Muslim leaders in Israel condemn synagogue arson

Head of Muslim leaders in Israel calls Chief Rabbi to denounce 'disaster' and express hope arsonists will be found and prosecuted.

Hezki Baruch,

Illustrative: Jew and Muslim
Illustrative: Jew and Muslim
Flash 90

Sheikh Mohammed Kaiyuan Abu Ali, the chairman of the council of Muslim religious leaders in Israel, spoke with Israel's Chief Ashkenazic Rabbi David Lau on Sunday after a tent in Givat Sorek housing a synagogue was burnt down

Located near Karmei Tzur in Gush Etzion, the synagogue’s Torah scrolls were among the holy books burned in the attack.

During their conversation, the Sheikh condemned the arson, particularly the burning of holy books, noting, "In my name, and on behalf of all imams, we condemn this act and hope another disaster like this doesn't happen again in any holy place." 

"We hope the perpetrators will be caught and that they will be punished to the fullest extent of the law," he added. 

Condemnation continued to flood in Sunday from Israeli politicians, Judea-Samaria residents and international Jewish groups.

Defense Minister Moshe Ya'alon (Likud) responded on Twitter: "Seeing holy books burnt and a synagogue destroyed is insane. Those who teach hatred of Jews are responsible for this heinous act. We will find the arsonists and prosecute them."

Knesset Chairman Yuli Edelstein (Likud) also blasted the "barbaric" arson, attributing it to incessant incitement against Jews and calling on the international community to "condemn it without hesitation."

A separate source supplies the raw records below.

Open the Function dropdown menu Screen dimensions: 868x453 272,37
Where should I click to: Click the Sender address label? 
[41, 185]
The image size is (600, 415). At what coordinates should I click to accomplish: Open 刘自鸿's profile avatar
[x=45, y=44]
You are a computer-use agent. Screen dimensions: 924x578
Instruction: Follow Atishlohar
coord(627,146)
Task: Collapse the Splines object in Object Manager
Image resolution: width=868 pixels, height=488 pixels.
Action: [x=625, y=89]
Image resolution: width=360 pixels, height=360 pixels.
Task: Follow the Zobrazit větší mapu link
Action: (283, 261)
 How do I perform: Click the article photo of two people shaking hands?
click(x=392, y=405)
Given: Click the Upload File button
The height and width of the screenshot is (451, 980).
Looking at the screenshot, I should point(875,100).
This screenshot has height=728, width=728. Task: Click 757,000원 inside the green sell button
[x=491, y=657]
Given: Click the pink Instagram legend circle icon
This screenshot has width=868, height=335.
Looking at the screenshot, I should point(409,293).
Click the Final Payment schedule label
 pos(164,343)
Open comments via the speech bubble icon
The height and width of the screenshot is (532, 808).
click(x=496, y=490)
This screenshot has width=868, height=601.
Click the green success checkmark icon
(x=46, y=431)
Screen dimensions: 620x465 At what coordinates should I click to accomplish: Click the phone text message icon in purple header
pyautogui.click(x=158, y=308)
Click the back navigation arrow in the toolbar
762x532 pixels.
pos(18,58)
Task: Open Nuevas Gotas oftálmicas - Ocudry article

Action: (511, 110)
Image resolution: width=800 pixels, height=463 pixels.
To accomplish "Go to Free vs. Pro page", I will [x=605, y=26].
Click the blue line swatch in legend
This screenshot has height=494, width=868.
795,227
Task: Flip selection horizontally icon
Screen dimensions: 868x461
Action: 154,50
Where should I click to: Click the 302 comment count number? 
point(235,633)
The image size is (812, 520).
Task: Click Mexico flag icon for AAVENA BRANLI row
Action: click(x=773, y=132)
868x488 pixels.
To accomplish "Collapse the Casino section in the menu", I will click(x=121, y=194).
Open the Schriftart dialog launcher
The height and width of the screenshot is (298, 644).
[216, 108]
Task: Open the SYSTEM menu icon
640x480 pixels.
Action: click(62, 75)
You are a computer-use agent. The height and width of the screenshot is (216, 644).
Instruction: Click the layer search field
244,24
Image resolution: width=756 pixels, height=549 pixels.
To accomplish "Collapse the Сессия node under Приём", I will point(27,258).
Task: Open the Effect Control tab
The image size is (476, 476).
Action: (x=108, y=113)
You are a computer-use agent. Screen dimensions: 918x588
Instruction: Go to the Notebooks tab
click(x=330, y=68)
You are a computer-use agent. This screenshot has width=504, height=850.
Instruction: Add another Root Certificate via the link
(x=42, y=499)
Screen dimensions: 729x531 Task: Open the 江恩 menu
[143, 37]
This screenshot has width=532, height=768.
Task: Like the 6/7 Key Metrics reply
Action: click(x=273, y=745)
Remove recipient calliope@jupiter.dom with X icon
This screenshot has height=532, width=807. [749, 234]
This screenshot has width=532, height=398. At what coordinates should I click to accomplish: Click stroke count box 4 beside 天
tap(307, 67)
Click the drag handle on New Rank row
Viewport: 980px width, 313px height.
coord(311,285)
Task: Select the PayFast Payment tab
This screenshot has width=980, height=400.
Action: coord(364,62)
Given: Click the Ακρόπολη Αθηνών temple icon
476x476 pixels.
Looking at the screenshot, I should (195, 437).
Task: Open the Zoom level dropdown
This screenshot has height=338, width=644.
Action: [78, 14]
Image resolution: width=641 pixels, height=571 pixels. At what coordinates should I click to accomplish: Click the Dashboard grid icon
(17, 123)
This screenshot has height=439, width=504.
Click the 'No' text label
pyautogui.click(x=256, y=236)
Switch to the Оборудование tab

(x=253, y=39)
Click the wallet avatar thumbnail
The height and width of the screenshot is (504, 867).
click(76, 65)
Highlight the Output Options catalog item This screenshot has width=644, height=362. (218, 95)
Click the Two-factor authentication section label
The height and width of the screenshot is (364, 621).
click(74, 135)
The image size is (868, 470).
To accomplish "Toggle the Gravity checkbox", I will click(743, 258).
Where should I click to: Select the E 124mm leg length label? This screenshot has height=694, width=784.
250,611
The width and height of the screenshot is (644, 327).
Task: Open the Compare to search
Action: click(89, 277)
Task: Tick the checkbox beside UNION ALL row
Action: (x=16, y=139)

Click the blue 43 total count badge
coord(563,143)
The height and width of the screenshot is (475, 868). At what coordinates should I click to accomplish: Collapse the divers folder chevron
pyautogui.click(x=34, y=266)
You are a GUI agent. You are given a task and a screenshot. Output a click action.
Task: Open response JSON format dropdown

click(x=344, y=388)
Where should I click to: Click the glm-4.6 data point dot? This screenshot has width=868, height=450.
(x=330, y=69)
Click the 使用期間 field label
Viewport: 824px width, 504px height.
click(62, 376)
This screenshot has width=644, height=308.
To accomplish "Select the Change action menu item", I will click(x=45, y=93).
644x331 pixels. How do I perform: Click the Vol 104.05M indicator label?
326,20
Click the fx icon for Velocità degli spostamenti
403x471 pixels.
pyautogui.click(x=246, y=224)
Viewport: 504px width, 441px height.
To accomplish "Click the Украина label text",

The synagogue, which was established to commemorate the memories of Naftali Frenkel, Gilad Sha'ar and Eyal Yifrah, was set ablaze by unknown assailants on Saturday. 

Karmi Tzur residents allege the perpetrators collected a pile of prayer books and set them on fire, causing the entire tent to burn down. 

Judea-Samaria District Police have opened an investigation into the arson, with evidence leading to the nearby Palestinian town of Halhul.